SUFFOLK, Va (Nov. 13, 2019) – Naval Information Forces, Navy Cyber Defense Operations Command (NCDOC), and Naval Network Warfare Command Diversity Committee hosted a National Native American and Alaska Native Heritage Month celebration in the Hall of Heroes Auditorium on Nov. 13.
NCDOC Commanding Officer, Captain Harold Cole welcomed the guests and recognized the central role Native American and Alaska Native people have had in the U.S. Navy’s history.
“The theme of this celebration is Honoring our Nations: Building Strength through Understanding. Today we recognize Native Americans and Alaska Natives for having served with valor in our nation’s conflicts and for their many distinct and important contributions to the United States,” said Cole. “It is through events like this that we build understanding of their culture and strengthen our bonds as people with different backgrounds but common goals for ourselves and our families. Native Americans may be citizens of their sovereign Native American nations, but they are also U.S. citizens and they do not waiver in their support to our nation. They have distinguished themselves in the service of our nation and they continue to serve at higher percentages than any other ethnic group. Currently, more than 9,000 Sailors and 2,000 civilians of Native Americans and Alaska Natives serve in the U.S. Navy. They are our neighbors, they are our friends, and they are our shipmates.”
Cole introduced Chief Cryptologic Technician Networks Jestin Lowery as the guest speaker.
“Chief Lowery is a native of North Carolina and a 13-year Navy veteran. He is a member of the Lumbee Tribe of North Carolina, recognized in 1885 by the state of North Carolina. He started in the Navy as an operations specialist before cross-rating to cryptologic technician networks. He became a Chief Petty Officer in 2015, and currently serves as NCDOC’s N7 Leading Chief Petty Officer.”
Lowery shared his experiences of growing up as a Native American and how proud he is to represent his tribe.
“Speaking about my people and bringing knowledge about my tribe is and will always be a great honor. I am a member of the Lumbee Tribe of North Carolina. At approximately 60,000 members, we are the largest tribe east of the Mississippi River,” said Lowery. “We take pride in who we are because being from where we are from, there isn’t a lot of things to take pride in. It wasn’t until I joined the U.S. Navy that I realized I was raised in poverty. Robeson County has the highest poverty rate in North Carolina, with 32 percent of its population living below the poverty line. We don’t have much, but what we do have, we take great pride in.”

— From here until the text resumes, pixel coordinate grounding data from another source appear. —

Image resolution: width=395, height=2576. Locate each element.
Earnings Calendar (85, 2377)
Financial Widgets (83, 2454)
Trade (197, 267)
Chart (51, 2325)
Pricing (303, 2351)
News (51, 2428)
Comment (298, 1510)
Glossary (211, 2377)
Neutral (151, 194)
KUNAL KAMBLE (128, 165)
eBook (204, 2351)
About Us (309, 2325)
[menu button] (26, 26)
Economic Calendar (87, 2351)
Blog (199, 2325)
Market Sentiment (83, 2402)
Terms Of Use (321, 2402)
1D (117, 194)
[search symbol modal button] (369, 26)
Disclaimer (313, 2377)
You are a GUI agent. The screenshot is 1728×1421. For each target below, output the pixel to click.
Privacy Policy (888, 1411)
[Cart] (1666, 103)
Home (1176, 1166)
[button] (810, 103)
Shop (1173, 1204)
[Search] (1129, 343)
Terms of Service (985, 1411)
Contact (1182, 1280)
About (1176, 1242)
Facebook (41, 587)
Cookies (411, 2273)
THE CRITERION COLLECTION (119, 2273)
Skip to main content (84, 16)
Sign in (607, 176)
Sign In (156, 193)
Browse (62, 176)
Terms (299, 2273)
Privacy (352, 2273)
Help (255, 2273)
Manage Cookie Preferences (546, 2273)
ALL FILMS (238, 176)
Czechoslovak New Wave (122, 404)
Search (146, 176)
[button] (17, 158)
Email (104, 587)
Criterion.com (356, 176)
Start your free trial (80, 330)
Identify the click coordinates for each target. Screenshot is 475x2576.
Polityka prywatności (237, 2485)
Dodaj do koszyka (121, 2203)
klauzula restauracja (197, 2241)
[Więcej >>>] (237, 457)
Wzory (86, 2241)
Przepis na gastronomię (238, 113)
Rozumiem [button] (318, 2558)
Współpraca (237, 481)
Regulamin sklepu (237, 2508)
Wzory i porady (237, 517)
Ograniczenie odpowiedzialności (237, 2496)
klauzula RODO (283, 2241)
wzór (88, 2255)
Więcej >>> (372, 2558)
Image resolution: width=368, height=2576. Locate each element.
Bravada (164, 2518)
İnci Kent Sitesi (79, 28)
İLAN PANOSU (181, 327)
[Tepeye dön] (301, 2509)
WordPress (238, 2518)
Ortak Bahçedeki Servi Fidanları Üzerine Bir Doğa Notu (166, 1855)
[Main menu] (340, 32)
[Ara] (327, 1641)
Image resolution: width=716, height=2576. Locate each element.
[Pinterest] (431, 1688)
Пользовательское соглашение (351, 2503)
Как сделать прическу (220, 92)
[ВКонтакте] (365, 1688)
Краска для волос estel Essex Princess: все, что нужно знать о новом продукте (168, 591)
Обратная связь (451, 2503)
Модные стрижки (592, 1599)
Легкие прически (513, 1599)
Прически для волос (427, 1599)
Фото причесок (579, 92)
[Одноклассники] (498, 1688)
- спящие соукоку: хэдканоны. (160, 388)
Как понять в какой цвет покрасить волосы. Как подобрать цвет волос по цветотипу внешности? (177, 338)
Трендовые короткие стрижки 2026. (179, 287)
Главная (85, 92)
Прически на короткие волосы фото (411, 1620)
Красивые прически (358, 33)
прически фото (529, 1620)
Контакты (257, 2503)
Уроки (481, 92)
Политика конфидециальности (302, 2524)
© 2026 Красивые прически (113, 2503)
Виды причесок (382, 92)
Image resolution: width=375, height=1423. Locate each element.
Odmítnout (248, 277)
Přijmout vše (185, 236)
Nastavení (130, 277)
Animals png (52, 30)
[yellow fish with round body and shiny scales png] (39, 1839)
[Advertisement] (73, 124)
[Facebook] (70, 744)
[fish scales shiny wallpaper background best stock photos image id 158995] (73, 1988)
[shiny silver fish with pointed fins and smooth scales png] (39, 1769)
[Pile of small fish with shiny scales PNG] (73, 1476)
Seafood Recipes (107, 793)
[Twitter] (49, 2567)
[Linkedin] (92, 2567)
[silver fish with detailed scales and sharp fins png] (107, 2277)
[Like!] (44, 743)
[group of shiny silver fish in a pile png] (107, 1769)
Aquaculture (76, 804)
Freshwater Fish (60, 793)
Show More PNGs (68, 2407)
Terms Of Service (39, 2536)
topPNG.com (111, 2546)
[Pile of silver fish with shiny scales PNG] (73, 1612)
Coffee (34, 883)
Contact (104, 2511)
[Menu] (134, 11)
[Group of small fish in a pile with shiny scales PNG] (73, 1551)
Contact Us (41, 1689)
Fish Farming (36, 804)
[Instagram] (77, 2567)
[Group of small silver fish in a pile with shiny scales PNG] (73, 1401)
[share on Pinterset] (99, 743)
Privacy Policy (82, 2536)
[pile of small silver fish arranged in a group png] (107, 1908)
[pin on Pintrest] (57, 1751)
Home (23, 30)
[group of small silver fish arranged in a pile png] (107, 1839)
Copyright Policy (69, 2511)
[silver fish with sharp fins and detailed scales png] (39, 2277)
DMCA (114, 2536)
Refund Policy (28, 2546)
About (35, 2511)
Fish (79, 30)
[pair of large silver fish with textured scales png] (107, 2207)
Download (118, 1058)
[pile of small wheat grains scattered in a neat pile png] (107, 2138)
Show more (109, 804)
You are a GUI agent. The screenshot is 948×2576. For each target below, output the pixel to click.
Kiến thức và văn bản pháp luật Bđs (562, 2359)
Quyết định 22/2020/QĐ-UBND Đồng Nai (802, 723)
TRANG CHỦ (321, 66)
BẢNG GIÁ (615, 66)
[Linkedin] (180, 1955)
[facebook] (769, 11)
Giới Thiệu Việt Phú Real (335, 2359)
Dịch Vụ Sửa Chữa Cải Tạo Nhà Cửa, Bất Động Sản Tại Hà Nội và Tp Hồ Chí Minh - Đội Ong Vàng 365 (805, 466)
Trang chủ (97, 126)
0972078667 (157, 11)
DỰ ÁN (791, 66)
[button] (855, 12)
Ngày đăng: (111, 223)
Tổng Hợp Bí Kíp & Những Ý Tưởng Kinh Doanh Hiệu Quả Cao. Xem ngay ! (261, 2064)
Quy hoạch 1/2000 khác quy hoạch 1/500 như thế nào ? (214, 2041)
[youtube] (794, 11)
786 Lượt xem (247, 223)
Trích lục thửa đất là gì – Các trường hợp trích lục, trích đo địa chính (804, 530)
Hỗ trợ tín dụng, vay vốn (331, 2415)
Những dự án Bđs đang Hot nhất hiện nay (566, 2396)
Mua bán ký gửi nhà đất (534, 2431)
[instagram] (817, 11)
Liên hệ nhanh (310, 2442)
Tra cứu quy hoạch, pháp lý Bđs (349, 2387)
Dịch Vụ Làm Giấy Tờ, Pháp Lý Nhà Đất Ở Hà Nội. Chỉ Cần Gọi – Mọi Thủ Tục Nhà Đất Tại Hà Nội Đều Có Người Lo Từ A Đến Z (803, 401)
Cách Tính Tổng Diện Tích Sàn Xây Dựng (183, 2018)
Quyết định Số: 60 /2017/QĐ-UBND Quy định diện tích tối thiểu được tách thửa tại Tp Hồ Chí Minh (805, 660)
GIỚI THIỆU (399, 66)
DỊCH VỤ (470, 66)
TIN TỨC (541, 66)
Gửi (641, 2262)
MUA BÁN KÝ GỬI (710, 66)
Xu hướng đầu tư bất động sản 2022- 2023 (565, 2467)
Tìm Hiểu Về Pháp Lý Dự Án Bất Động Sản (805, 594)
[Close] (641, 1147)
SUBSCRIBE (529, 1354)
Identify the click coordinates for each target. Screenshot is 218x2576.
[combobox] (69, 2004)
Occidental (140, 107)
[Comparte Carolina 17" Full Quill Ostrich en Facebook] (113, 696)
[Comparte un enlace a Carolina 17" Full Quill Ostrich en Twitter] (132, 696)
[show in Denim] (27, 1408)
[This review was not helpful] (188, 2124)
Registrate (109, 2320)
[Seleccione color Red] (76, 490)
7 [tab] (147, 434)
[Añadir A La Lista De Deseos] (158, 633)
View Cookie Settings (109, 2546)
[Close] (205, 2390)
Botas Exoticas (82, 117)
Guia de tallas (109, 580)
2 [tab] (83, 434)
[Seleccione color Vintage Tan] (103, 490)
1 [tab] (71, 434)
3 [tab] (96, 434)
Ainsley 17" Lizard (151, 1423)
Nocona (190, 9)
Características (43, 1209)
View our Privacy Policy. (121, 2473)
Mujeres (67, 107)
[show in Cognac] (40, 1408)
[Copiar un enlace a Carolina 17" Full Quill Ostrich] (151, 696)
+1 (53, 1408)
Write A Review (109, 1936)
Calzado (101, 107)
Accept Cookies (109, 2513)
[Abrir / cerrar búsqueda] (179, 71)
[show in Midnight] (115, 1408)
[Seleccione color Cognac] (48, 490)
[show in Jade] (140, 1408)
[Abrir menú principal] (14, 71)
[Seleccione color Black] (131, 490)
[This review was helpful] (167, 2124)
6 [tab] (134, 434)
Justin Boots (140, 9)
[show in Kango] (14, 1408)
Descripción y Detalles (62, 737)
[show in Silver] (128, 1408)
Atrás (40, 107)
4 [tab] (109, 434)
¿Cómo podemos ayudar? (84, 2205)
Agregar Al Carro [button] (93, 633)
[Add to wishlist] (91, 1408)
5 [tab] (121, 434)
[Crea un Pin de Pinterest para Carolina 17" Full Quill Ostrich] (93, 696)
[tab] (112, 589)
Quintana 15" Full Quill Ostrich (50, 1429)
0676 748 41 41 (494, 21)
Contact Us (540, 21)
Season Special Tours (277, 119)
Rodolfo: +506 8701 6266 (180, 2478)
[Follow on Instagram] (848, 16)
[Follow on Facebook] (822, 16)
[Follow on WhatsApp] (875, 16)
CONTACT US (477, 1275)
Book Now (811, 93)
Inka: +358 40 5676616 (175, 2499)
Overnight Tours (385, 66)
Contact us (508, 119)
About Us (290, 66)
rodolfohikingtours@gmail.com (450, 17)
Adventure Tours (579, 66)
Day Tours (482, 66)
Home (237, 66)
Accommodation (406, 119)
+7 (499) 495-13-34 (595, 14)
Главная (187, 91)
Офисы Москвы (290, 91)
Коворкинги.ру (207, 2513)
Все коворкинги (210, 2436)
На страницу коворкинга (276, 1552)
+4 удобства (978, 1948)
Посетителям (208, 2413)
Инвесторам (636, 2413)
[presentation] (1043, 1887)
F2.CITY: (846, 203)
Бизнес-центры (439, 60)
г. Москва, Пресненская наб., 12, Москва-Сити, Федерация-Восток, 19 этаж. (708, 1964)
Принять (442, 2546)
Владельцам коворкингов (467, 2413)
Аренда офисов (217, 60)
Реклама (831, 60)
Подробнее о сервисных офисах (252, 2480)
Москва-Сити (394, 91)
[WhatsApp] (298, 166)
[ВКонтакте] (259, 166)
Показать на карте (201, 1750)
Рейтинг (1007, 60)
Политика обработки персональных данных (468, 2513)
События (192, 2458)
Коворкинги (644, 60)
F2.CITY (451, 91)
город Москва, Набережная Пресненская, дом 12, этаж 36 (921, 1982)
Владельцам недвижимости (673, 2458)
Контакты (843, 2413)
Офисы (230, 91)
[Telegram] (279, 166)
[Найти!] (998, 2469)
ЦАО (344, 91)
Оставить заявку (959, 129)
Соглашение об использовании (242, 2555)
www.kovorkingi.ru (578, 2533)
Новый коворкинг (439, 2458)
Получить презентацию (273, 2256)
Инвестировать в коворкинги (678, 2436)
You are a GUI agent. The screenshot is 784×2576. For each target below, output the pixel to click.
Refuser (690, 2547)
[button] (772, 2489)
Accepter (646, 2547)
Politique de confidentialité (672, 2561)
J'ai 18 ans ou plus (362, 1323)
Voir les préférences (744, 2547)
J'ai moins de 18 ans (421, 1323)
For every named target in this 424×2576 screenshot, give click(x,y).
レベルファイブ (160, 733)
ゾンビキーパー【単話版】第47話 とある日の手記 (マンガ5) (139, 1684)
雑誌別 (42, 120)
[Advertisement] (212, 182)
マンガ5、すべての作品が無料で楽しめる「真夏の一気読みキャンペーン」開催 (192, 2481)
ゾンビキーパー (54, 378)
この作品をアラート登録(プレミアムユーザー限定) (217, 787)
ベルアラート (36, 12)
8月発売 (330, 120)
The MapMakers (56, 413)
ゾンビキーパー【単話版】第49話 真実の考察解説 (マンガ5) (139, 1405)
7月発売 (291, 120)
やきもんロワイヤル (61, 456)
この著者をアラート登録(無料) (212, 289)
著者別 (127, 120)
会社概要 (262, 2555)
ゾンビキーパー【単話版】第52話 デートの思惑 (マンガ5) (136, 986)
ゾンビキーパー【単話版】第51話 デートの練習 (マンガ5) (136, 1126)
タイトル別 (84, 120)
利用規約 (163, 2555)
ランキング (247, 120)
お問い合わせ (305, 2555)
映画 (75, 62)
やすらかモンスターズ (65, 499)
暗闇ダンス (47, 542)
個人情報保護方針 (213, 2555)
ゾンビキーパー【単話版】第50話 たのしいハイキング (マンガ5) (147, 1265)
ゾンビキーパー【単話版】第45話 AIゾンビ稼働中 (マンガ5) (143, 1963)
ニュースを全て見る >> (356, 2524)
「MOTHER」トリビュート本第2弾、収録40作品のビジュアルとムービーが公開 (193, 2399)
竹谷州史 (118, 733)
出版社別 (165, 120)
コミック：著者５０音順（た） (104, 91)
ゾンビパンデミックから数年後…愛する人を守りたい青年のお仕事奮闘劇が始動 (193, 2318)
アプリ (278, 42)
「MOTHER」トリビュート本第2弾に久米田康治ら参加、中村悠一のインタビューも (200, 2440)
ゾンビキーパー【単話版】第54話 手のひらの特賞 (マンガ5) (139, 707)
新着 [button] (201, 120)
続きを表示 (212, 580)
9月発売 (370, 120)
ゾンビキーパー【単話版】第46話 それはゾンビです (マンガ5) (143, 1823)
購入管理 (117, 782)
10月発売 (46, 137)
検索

Lowery concluded, “When I am asked what drives my success, it is family. Not just my immediate family, but my people. I take great pride in representing my people in the military, and I also take great pride in showing my people how the military has given me so much. Remember that no matter where you come from or how poor you grew up, if you work hard to be a better person, set goals, and push yourself to grow and be better every day, good things will happen.”
National Native American and Alaska Native Heritage Month is a time for the United States military to honor both fallen and active duty Native Americans and Alaska Natives who served in the armed forces.